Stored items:
----
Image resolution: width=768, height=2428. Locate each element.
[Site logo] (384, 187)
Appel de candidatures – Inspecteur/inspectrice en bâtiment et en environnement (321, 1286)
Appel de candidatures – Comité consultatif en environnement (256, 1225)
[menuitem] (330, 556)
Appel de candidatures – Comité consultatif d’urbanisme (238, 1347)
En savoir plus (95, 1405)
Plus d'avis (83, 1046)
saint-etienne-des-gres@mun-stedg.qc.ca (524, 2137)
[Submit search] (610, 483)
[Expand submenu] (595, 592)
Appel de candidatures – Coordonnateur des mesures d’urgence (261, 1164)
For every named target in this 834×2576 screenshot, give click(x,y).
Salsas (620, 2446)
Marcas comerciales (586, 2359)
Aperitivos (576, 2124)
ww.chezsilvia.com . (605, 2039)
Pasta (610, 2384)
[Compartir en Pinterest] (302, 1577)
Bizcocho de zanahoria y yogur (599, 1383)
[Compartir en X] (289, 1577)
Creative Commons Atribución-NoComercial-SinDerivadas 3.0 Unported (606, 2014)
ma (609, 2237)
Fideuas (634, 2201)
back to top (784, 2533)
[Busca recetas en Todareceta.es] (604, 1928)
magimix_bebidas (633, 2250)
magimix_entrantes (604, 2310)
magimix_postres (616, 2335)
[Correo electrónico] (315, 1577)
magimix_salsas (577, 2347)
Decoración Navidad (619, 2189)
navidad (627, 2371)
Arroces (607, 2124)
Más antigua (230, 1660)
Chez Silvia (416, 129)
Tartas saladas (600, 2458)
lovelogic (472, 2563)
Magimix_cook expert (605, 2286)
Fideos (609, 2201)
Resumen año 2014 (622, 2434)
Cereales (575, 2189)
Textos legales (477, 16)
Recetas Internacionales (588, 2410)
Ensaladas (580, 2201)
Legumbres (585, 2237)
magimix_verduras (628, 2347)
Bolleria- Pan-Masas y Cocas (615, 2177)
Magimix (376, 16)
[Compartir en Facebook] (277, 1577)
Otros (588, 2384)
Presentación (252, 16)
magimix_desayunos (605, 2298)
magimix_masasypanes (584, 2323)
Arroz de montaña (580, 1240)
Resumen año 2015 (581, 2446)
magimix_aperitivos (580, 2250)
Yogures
----
Reproduce the entries above exactly, but only the lines between the line holding "Bizcocho de zanahoria y yogur (599, 1383)" and the line holding "magimix_verduras (628, 2347)", inclusive.

* **RESPONSE AREA**
Bizcocho de zanahoria y yogur (599, 1383)
[Compartir en X] (289, 1577)
Creative Commons Atribución-NoComercial-SinDerivadas 3.0 Unported (606, 2014)
ma (609, 2237)
Fideuas (634, 2201)
back to top (784, 2533)
[Busca recetas en Todareceta.es] (604, 1928)
magimix_bebidas (633, 2250)
magimix_entrantes (604, 2310)
magimix_postres (616, 2335)
[Correo electrónico] (315, 1577)
magimix_salsas (577, 2347)
Decoración Navidad (619, 2189)
navidad (627, 2371)
Arroces (607, 2124)
Más antigua (230, 1660)
Chez Silvia (416, 129)
Tartas saladas (600, 2458)
lovelogic (472, 2563)
Magimix_cook expert (605, 2286)
Fideos (609, 2201)
Resumen año 2014 (622, 2434)
Cereales (575, 2189)
Textos legales (477, 16)
Recetas Internacionales (588, 2410)
Ensaladas (580, 2201)
Legumbres (585, 2237)
magimix_verduras (628, 2347)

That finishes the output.